Un saludo de su amigo Sören Garza (hombre), desde México.
Las cruces sobre el agua
Joaquín Gallegos Lara
La artillería
1
La calle herbosa, de pocas casas y covachas, y de solares vacíos, no era casi más que un entrante de la sabana. Alfredo Baldeón corría, rodando un zuncho. El sol se ocultaba tras los cerros de Chongón. ¿Qué habría dentro del sol? La señora Petita, la dueña de la covacha, decía que el sol era una tierra, la primera que creó el Niño Dios, donde hasta vivirían gentes, si no hiciera tanto calor.
— ¡Alfredo! ¡Alfredo! ¿A qué horas entras, chico?
Desde el boquerón sin puertas de en medio de la cerca, su madre lo llamaba. Divisaba su traje blanco, pero no su cara, a ver si de veras estaba molesta. Adivinaba las cejas muy juntas, la frente morena, por la que siempre se le revelaba un mechón.
—Ya vengo, Trinidá —le contestó, acercándose.
—¿Por qué te demoras tanto? Sólo vos eres el que queda vejetreando íngrimo.
—Solo no estoy, sino con mi zuncho.
—¿Acaso el zuncho es gente?
Trinidad puso la mano en la erguida cabeza de su pequeño zambo, de mirada viva y pies descalzos, reidor, con la camisa fuera del pantalón de sempiterno largo al tobillo, y en la muñeca un jebe. A Alfredo, el patio le olía a tierra húmeda y la mano de su madre a jabón prieto.

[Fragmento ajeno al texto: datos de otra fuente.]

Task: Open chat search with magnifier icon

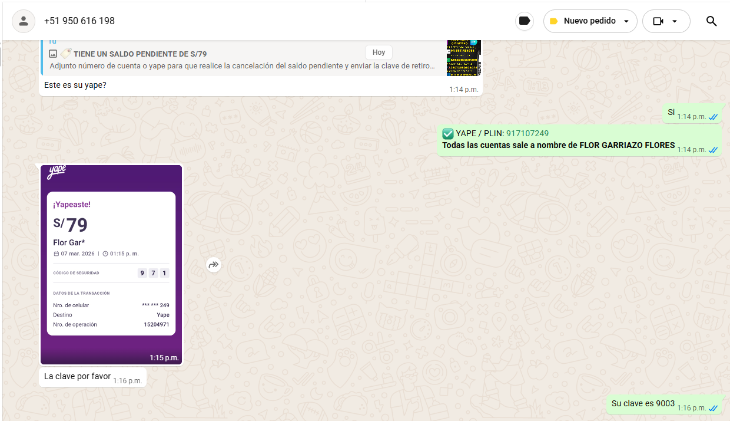Action: pyautogui.click(x=711, y=21)
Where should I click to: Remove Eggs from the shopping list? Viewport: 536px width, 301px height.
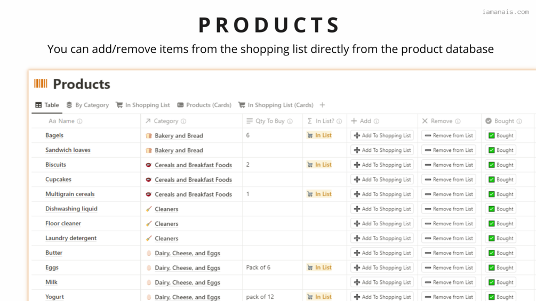[x=449, y=267]
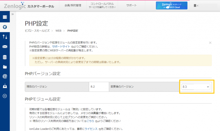The width and height of the screenshot is (220, 131).
Task: Open the 会員/契約管理 menu
Action: point(72,5)
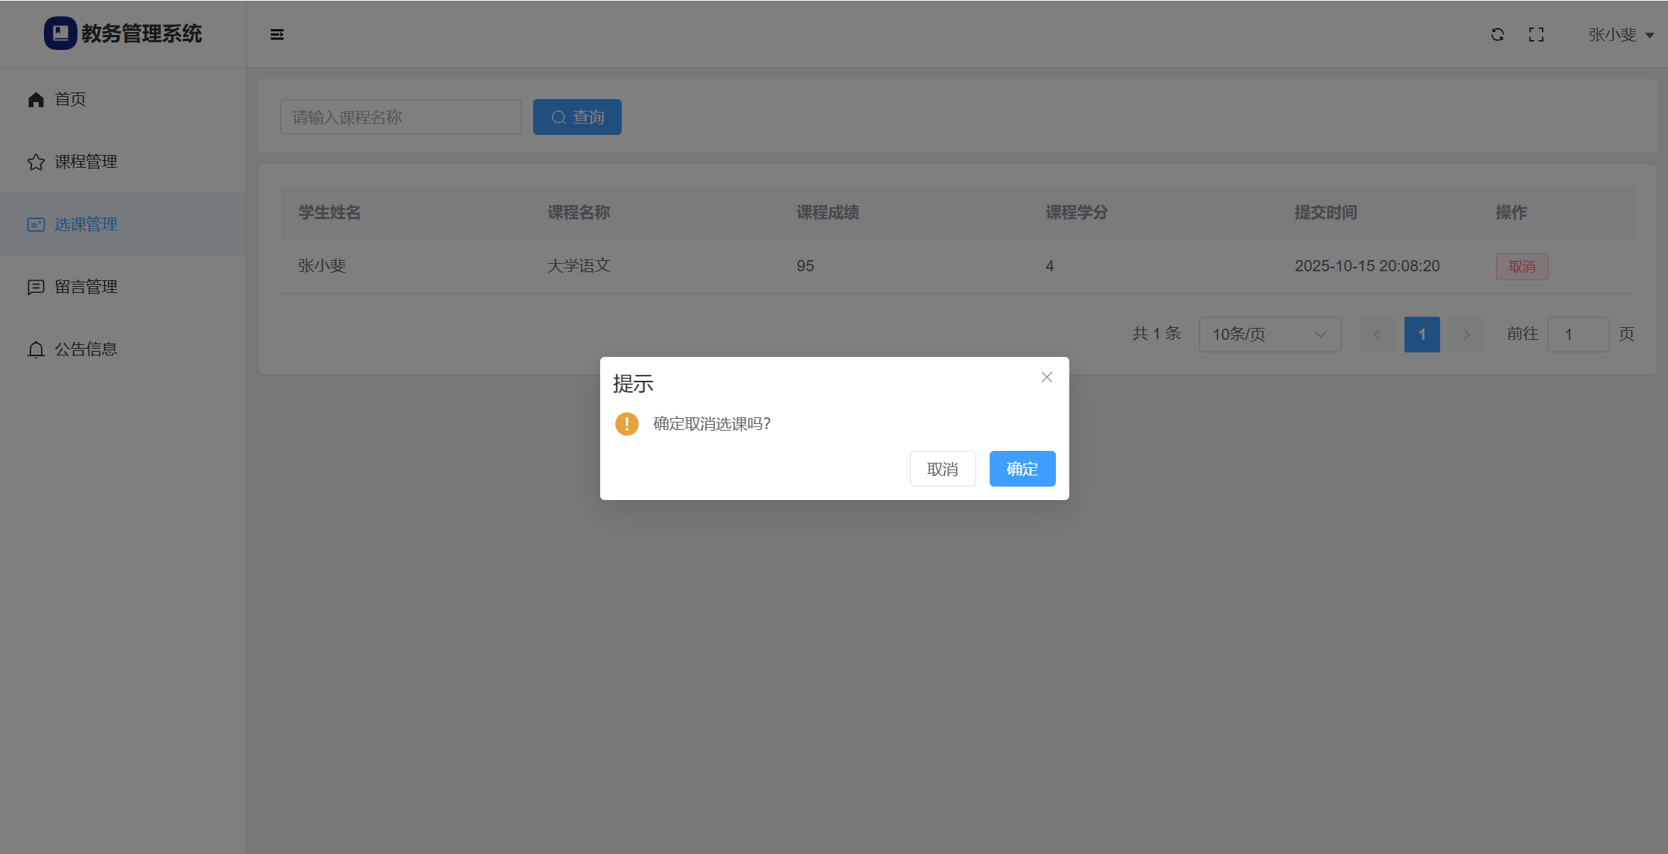1668x854 pixels.
Task: Click the next page chevron arrow
Action: point(1467,335)
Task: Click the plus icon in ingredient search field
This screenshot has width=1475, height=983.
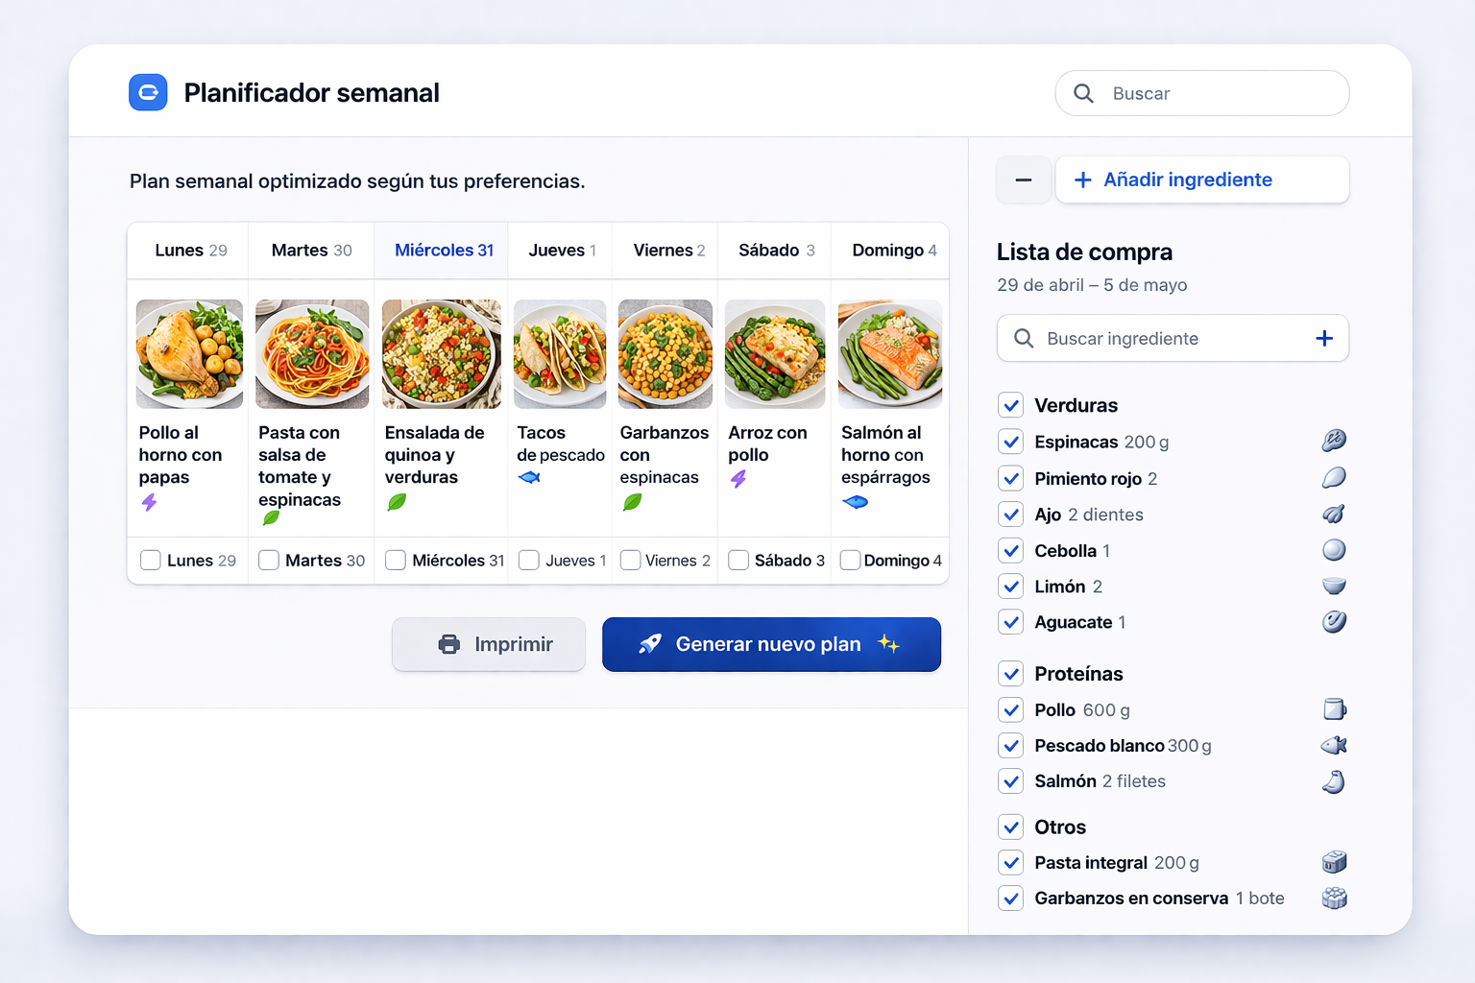Action: click(1324, 338)
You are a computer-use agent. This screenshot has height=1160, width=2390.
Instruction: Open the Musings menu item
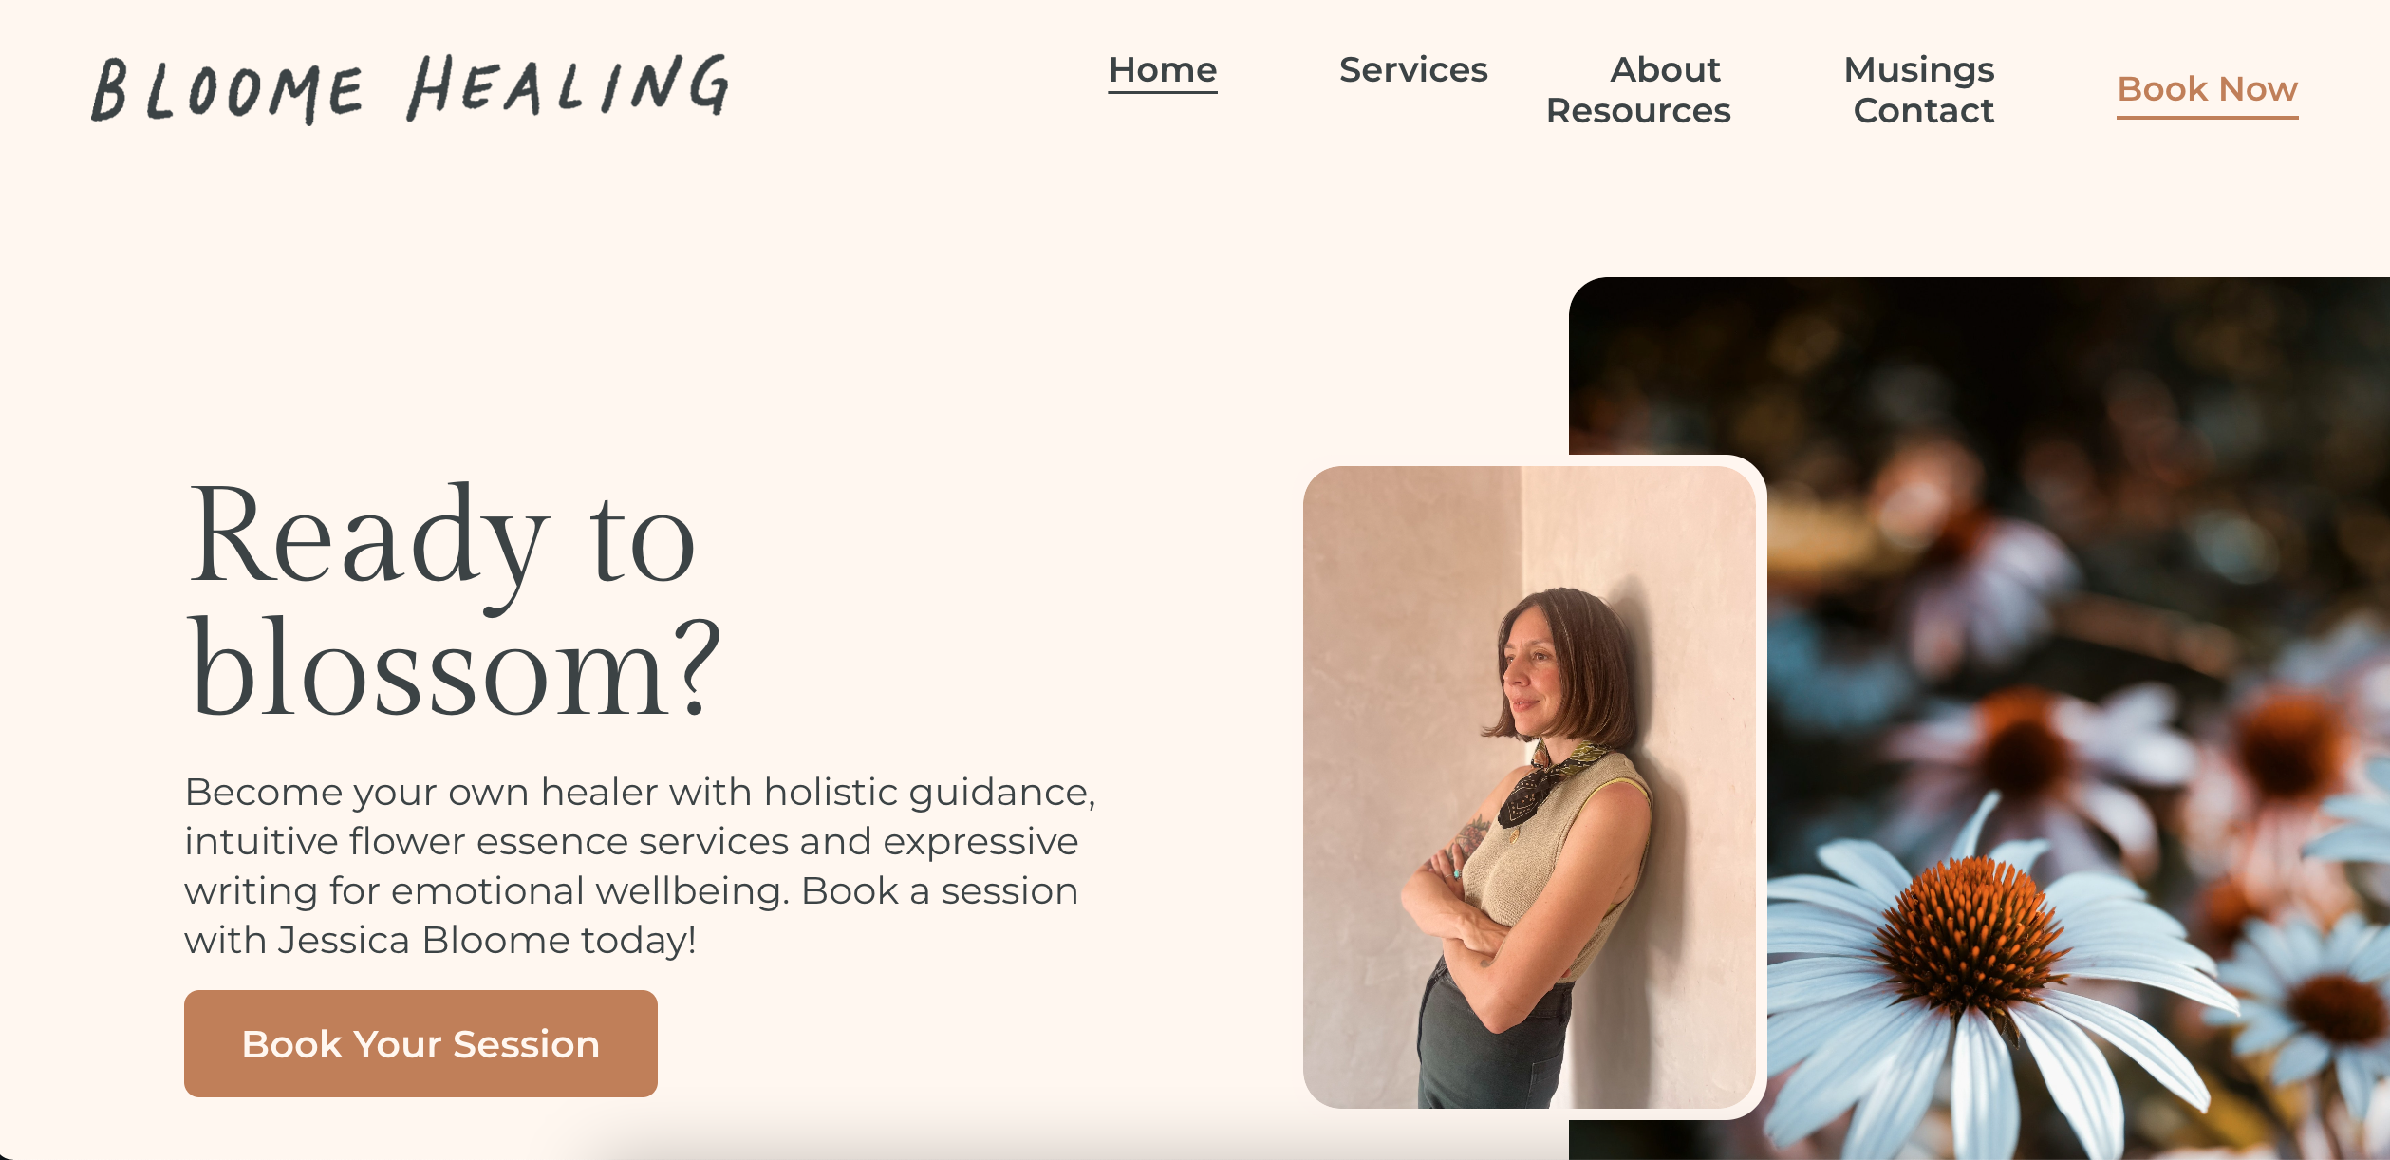pos(1919,70)
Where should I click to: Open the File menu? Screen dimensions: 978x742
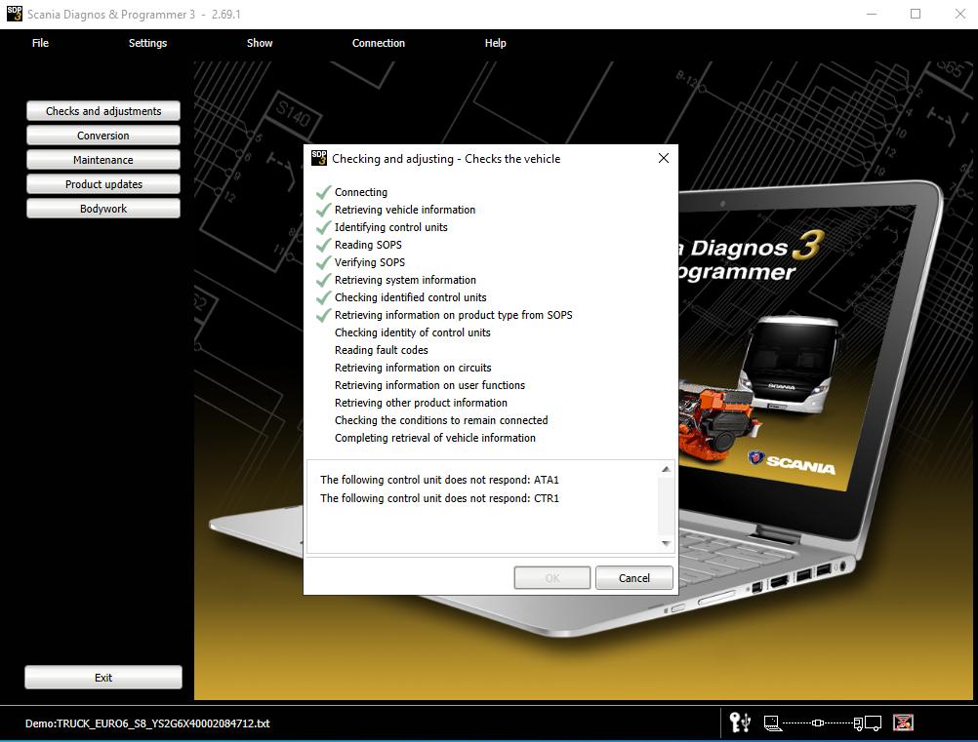(x=40, y=43)
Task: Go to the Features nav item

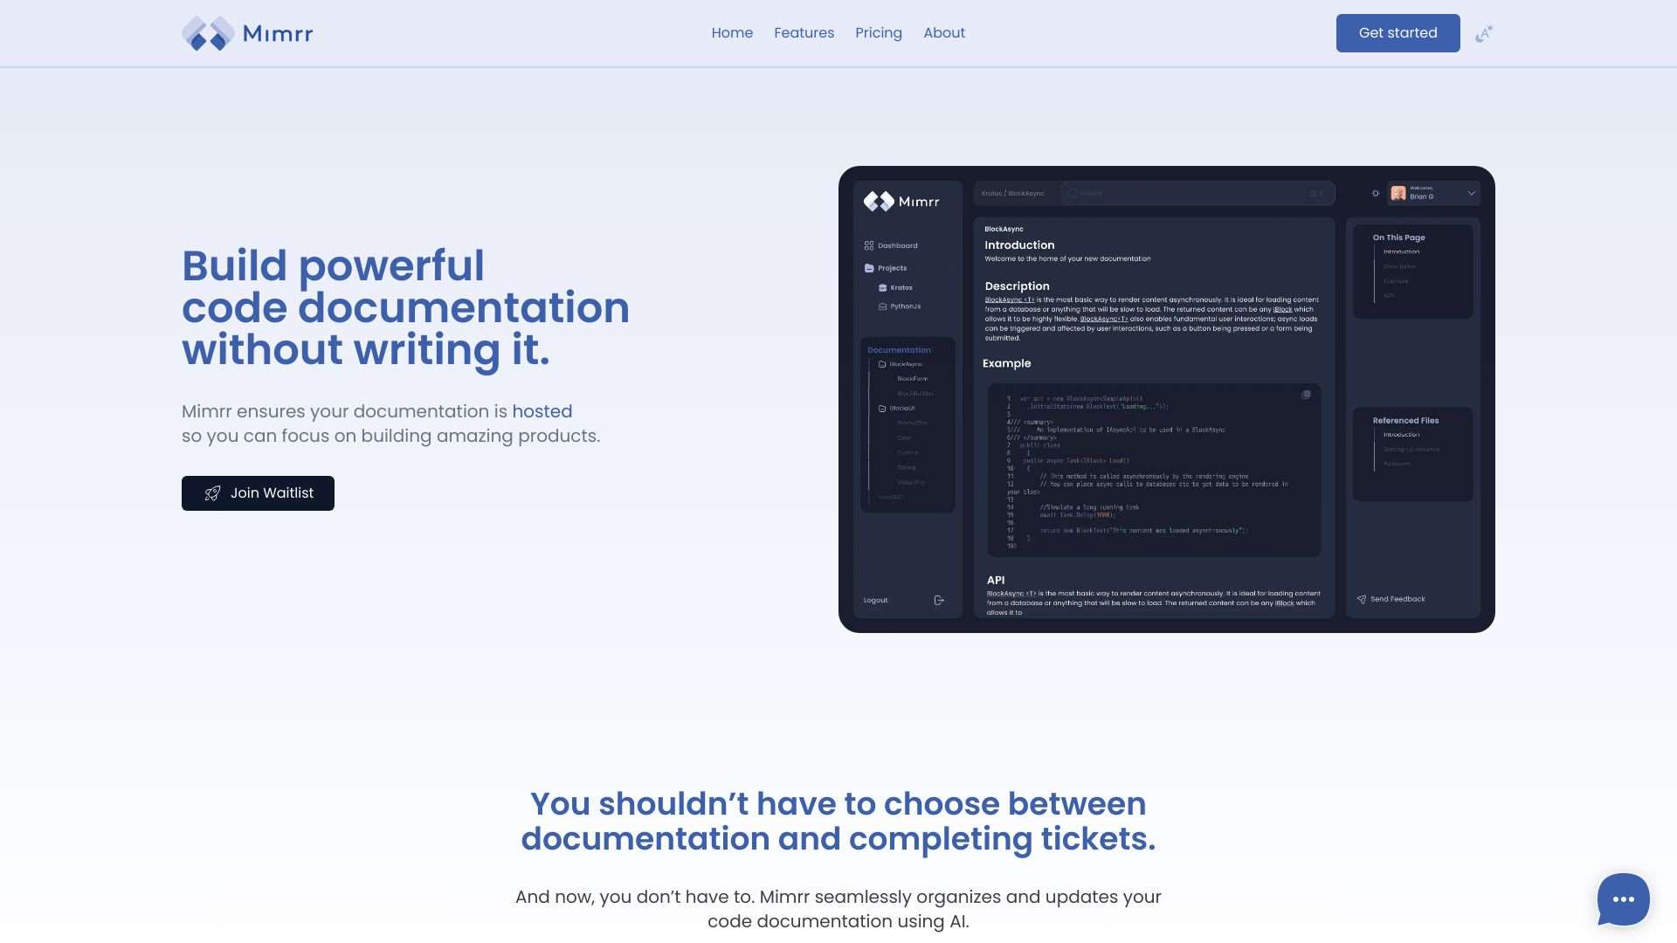Action: pyautogui.click(x=804, y=33)

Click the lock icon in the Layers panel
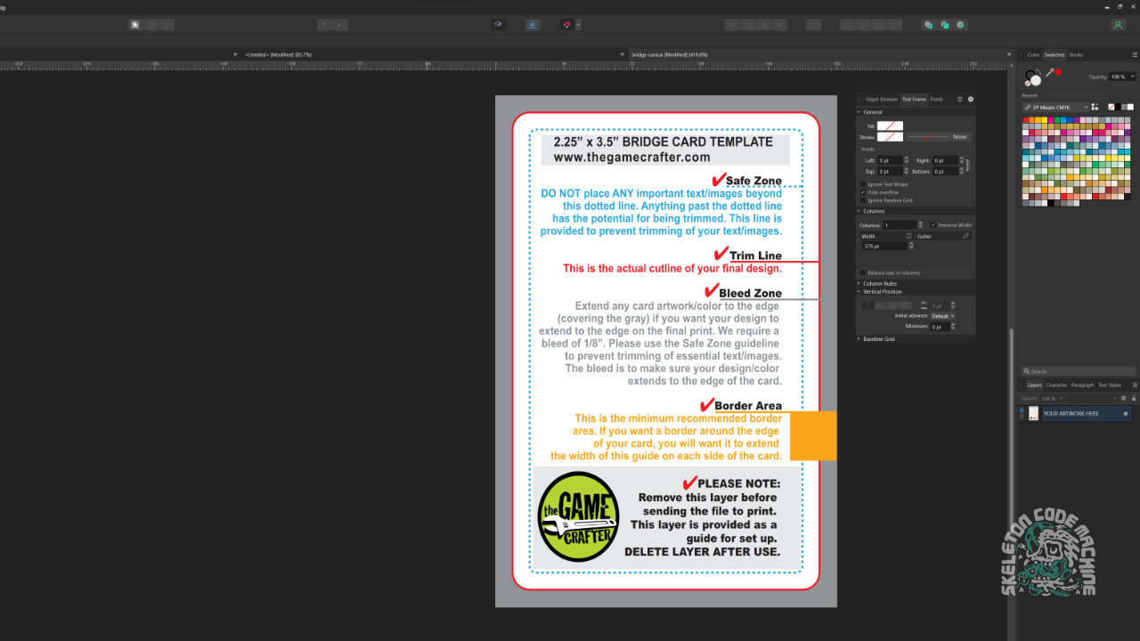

Por las rendijas filtraban palúdicos candiles.
—¡Correr da hambre! —ella le respondió blanqueando sonriente la boca.
La habitación era en la planta baja de uno de los covachines. Apenas sobraba espacio entre las cabezas de los grandes y el tumbado sin pintar; a Alfredo le parecía que iba a caerle encima. En la hamaca de deshilachada mocora, se mecía su padre, quien le palmeó el hombro:
—¿Qué húbole, zambo?
—Oye, Juan, yo corro como un perro.
—Eres un fregado. ¿Los perros corren bien?
—¡Agárrate a correr pareja con uno y verás!
Empezó a comer a cucharadas el cocolón de arroz. En todo momento ansiaba ser mayor, pero a las horas de comida le provocaba seguir siendo chico, para que Trinidad le diera los bocados con su mano, como antes. Se preguntaba si Juan saldría a la calle. Habitualmente, como en la panadería no hacía turno de noche, quedábase en casa y venía a la hamaca, donde la madre hacía dormir a su lado, a Alfredo. Él habría permanecido con ambos y a pesar que no le gustaba abrazarla, pero en seguida el taita exigía:
—Anda acuéstalo, Trini.
Ella obedecía, quizás con su gusto, quizás recelosa de que si no, le pegara. Desde el catre inmediato, bajo el toldo, Alfredo, oyéndolos cuchichear y reír, odiaba a Juan un largo instante, sin dormirse. Ocurría así desde que se acordaba. Más chico, era peor. No toleraba mirarlo junto a Trinidad, sin gritar golpeábalo con sus menudos puños. El padre reía:
—Pero qué celoso el cangrejo este; parece hombre mayor.
—Todo chico es enmadrado, Baldeón, y más éste que, por culpa de vos mismo, se cría tan consentido.
Él lo oía y se volvió más arrimado a Trinidad. Pasaba el día a su lado. Desde lo más remoto, se sentía en sus brazos. Ella le daba de comer, lo bañaba, lo acariciaba.
Cuando lavaba, en la vieja tina de pechiche, cerca de la llave de agua, en las mañanas rumorosas del solar, lo tenía junto a sí o merodeando alrededor, alegre de respirar el acre burbujeo de la espuma escurridiza.
También jugaba en su cercanía, mientras ella cocinaba. El fogón, al lado de la puerta, al abrigo del alero, era un cajón con ladrillos, tan bajo que Alfredo alcanzaba a punzar con un palo las brasas, que chisporroteaban antes de llamear. Sentada en un banco, Trinidad pelaba yucas o escogía las madres del arroz. Entornaba los ojos y sacaba la punta de la lengua. Él quería a Trinidad, y quería a la candela.